I’d like to talk about food shopping this week, and in particular, food shopping when you are older – if you don’t use a car or do your shopping online, how are you getting on?

The University of Hertfordshire got in touch to tell me about an exhibition they are hosting at the Jubilee Centre in St Albans town centre (November 7, 8, 10) aimed at older shoppers and their families, as well as supermarkets, food stalls and shops, cafés, pubs and restaurants. Called Twenty-five: Lives seen through food, it explores food in later life in 25 households, and reveals some really interesting findings.

Staying in control of your own food shopping is considered key by older people determined to retain their independence and sense of community belonging. With one in 10 people aged over 65 in England and Wales suffering from, or at risk of, malnutrition, regular trips to the shops can ensure older people continue to have access to the food they want to eat. Crucially, food shopping provides older people with opportunities for social interaction as the risk of loneliness increases. Places that introduce creative, practical measures to improve the buying experience for older customers can help protect older people’s ‘food security’, and appeal to an increasingly important target market.

I was interested to know why shopping might be different for older people; the research found that when you can no longer use a car, or you rely on public transport, for example, it affects your choices and shopping habits. I shop a lot online, but the Uni research found that older people were less keen on this and saw it as “a last resort”, preferring to choose their own food and enjoy the social interaction.

Study participants felt that supermarket in-store offers tend to target families (e.g. BOGOF deals).

Older people described themselves as ‘canny shoppers’ who enjoy comparing prices and ‘finding bargains’, but find that money-off coupons are often aimed at people who spend a minimum amount in one shop. My 91-year old grandma loves the £10 weekend meal deal at Marks & Spencer, which she says lasts her three days, for example.

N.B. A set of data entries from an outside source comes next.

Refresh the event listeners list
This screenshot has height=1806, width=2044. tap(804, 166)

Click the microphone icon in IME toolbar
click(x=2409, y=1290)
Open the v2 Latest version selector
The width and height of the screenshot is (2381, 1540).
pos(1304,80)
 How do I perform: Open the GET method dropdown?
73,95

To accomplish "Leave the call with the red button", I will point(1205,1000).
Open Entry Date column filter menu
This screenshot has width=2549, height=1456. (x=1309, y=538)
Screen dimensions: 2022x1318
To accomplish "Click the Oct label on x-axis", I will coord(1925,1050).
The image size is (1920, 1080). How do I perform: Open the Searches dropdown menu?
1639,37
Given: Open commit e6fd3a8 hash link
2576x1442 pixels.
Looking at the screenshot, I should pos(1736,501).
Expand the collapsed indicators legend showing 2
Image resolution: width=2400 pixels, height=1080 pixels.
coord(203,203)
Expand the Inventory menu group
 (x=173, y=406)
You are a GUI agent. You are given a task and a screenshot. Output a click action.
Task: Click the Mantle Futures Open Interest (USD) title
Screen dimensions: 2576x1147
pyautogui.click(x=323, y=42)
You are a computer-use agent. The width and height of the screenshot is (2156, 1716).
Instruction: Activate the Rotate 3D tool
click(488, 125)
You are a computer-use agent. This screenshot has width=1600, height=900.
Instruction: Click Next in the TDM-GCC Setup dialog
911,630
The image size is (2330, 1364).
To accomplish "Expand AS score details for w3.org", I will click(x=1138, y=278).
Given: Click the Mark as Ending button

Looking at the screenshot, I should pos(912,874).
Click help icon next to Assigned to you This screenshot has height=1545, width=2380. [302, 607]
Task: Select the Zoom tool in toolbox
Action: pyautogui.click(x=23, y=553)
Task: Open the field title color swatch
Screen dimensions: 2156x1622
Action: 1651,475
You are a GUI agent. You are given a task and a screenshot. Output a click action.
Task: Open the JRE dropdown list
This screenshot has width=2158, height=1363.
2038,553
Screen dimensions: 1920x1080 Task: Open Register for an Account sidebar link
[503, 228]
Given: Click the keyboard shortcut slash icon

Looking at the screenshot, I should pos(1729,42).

Helpful staff were also identified as valued – so when supermarkets move to more automated tills, that can be off-putting and even worrying to some customers. It’s a reminder to the busy shoppers who are confident with technology that the person in front of you in the queue might be finding it stressful – especially if you are getting impatient!

It was interesting to hear that German supermarket Kaiser’s has attached magnifying glasses to some of its trolleys to make reading food labels easier and Japanese supermarket Aeon Kasai has installed resting areas throughout its stores.

On a smaller scale, if you run a cafe or pub, for example, you might like to think about offers for earlier in the week, when business is quiet. Poor acoustics can be an issue too. Obviously some businesses are good at this already, but talking to the team behind the research may help you find some new ideas about how to retain and attract older custmers.

During the exhibition there will be talks about ‘Slow Shopping’ from Katherine Vero, Founder of Slow Shopping and Michelle Carruthers MBE, Chief Executive of Food Train, Scotland, and the organisers hope it will inspire retailers in Hertfordshire to make some changes.

This free exhibition will open to the public on November 7-8 10am-5pm and November 10 10am-2pm.